Summary of Awards to Date

Survival of infectious human norovirus in water and on leafy greens


Jan. 1, 2021 - Jan. 1, 2023

Funding Agency

Center for Produce Safety

Amount Awarded



Malak Esseili, Ph.D.
University of Georgia


Human norovirus known commonly as the “stomach flu” is shed in high numbers in feces from infected individuals. Current chlorination treatment of effluents discharged from wastewater treatment plants into surface water may not completely inactivate the virus. Previous research reported the presence of the virus genetic material in surface water. However, it is not known the proportion of infectious virus surviving in surface water and in relation to fecal indicator bacteria such as generic E. coli. It is also not known whether produce irrigated with contaminated water would still harbor infectious norovirus after chlorine washes.

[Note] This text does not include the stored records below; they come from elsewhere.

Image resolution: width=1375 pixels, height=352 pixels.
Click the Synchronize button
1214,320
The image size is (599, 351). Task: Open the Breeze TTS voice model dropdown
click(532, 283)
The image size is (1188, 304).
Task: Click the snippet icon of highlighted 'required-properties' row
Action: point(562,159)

Historically, human norovirus was difficult to grow in cell culture and therefore its infectivity could not be determined. A breakthrough occurred in 2016, in which the virus was reported to infect cultured human intestinal enteroids derived from 3D cultures of intestinal stem cells. This cell culture system will be adapted in this proposal to answer critical knowledge gaps regarding the survival of infectious virus in surface water and on lettuce pre and post-harvest.

Technical Abstract
In the US, the majority of foodborne illnesses (58%) are caused by human norovirus (HuNoV). Lettuce and other leafy greens are most often implicated in the HuNoV outbreaks. Lettuce is the most popular salad vegetable and is almost exclusively used fresh with minimal chlorine washes postharvest. The presence of HuNoV RNA in river water used for irrigation has been demonstrated in numerous studies worldwide. However, in the US, under the current Produce Safety Rule, agricultural water applied to produce is not required to be tested for viruses, thus overlooking a potential threat to the produce industry. The produce rule requires agricultural water to be tested for generic E. coli which may not predict the levels of HuNoVs. Furthermore, it is not evident whether current lettuce chlorine washes is effective against HuNoV. Because HuNoV was difficult to grow in cell culture, limited data exist on the actual infectious viruses in irrigation water, or on pre-and postharvest lettuce washed with chlorine. However, recently a new cell culture system for HuNoV based on human intestinal enteriods (HIE) derived from 3D cultures of intestinal stem cells has been reported. Therefore, the objectives of this proposal are to determine (i) the survival of infectious HuNoV in irrigation water and it’s percent die-off in relation to that of E. coli, (ii) the survival of infectious virus on lettuce under preharvest conditions and (iii) and on post-harvest lettuce following chlorine washes. Irrigation water will be sampled from multiple produce growing regions and used to set microcosms in which HuNoV will be spiked with or without generic E. coli. The microcosms will be incubated under conditions similar to pre-harvest environment and sampled weekly for 2 months. In addition, green house grown lettuce will be spiked with HuNoV and incubated for 2 weeks. Lettuce samples (whole and shredded) spiked with the virus will be subjected to chlorine washes (100 and 200 ppm) for 2 min. Wash water will also be spiked with the virus and chlorinated at 100 and 200 ppm for 2 min to assess whether infectious HuNoV will be inactivated. The infectivity of HuNoV and its RNA titers will be determined using HIE and real-time qPCR as well as the physiochemical and microbiological quality of irrigation and wash water. Knowledge generated from this proposal is expected to benefit the produce industry in better assessing the risks associated with water and food transmission of infectious HuNoV.